Retargeting Mobile Applications to Java Bytecode
Android applications are developed in Java but compiled to a platform-specific Dalvik bytecode. Dalvik bytecode runs in a Dalvik virtual machine, which was designed for resource-constrained platforms such as smartphones and tablets. Since existing analysis frameworks target Java source code and bytecode, it is necessary to convert Android applications to these well-known Java formats.
ded is a project which aims at decompiling Android applications. The ded tool retargets Android applications in .dex format to traditional .class files. These .class files can then be processed by existing Java tools, including decompilers. Thus, Android applications can be analyzed using a vast range of techniques developed for traditional Java applications.

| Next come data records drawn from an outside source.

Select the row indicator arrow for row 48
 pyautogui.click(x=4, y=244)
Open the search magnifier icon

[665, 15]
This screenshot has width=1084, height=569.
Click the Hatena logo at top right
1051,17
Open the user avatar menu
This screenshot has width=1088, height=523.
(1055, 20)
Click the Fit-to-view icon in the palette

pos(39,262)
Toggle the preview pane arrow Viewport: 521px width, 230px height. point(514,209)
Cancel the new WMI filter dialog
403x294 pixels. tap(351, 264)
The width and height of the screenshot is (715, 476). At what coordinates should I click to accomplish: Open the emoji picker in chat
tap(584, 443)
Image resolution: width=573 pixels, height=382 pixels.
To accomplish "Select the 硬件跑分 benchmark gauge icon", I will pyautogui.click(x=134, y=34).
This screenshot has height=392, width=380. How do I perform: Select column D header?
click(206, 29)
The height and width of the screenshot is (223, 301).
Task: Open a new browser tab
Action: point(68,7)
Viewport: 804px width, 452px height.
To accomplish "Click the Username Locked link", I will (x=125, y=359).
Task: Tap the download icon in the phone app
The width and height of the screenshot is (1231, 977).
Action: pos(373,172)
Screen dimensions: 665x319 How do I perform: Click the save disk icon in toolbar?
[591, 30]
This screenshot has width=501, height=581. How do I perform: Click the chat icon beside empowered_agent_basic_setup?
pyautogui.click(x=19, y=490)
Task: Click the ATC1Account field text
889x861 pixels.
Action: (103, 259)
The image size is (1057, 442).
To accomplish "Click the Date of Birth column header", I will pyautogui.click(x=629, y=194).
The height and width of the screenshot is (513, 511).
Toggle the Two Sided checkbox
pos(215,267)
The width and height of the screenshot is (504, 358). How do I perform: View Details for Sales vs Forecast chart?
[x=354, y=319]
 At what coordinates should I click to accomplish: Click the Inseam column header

ded was the first tool that was able to reliably convert Android applications to source code. It was used in a seminal large scale analysis of Android applications. We decompiled the 1,100 most popular applications using ded. The decompiled code was then analyzed using Fortify Source Code Analyzer (SCA). We implemented Android-specific detection rules in Fortify SCA. While this analysis did not reveal any malware, we found that phone identifiers and other personally identifiable information were widely used by Android applications.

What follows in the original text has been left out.